You can track progress on this PR; it may take a while, so stay tuned! ;)

hello @narandill,

do you’ve any clue why the piper work from the web interface while testing in HA config but when it answer from the all pipeline with wyoming it’s like the voice goes super fast and is unbearable. i can just see in the log that it does not catch what i’m saying and answer it. i’ve tryied to change voice and volume level etc … but it’s always the same effect.

Edit:
thanks for the invite i’ll see if i can make it, it seems very intresting ideed.

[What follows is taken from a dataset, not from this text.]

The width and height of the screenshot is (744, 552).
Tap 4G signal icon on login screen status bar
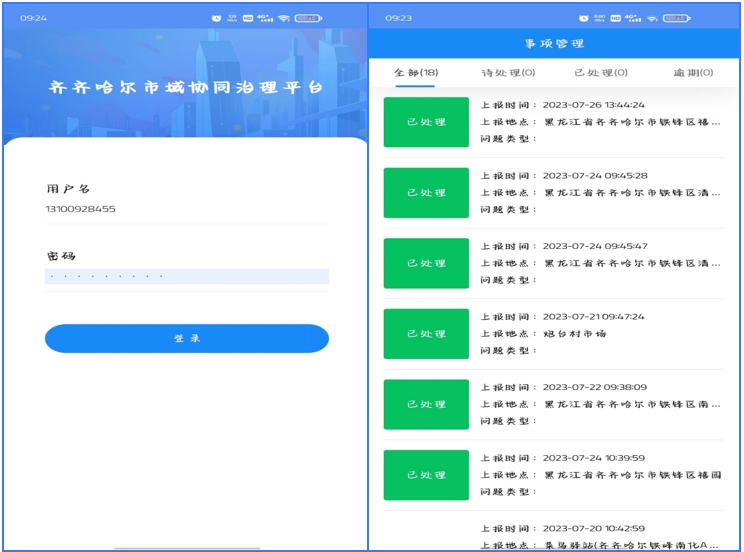(x=265, y=18)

@notben Let’s debug the issue step by step. Could you please provide the following information to start:

  1. How are you running the Home Assistant and Wyoming containers? – Are you using the docker-compose.yaml file from the jetson-containers repository, or are you using a different setup?
  2. Audio Device configuration – What value did you assign to the SATELLITE_AUDIO_DEVICE environment variable in the wyoming-assist-microphone container?
    The default value from the mentioned docker-compose.yaml file is plughw:CARD=S330,DEV=0, but this may not be suitable for your hardware configuration. If you configured the variable according to this tutorial, the audio distortions should not occur.
  3. Are you running the containers in a virtual machine? There may be untested issues with running them in a virtualized environment.
  1. → yes

root@jetson:/docker/compose# docker compose images
CONTAINER REPOSITORY TAG IMAGE ID SIZE

assist-microphone dustynv/wyoming-assist-microphone r36.2.0 a8f11b772802 1.08GB
faster-whisper dustynv/wyoming-whisper r36.2.0 0869f969c10b 10GB
home-assistant dustynv/homeassistant-core 2024.4.2-r36.2.0 46533b619629 3.18GB
openwakeword dustynv/wyoming-openwakeword r36.2.0 a63c1a827660 993MB
piper-tts dustynv/wyoming-piper r36.2.0 619a537fc0bc 17.4GB

2 )
i’ve followed to doc on the Assist-microphone container where i could list my audio device and then changed it with this :

AUDIO_DEVICE: “plughw:CARD=USB,DEV=0”

it’s only in that container that the value exist and it looks like it work when i call like " ok Nabu" it’s detected as i receive back a little bip.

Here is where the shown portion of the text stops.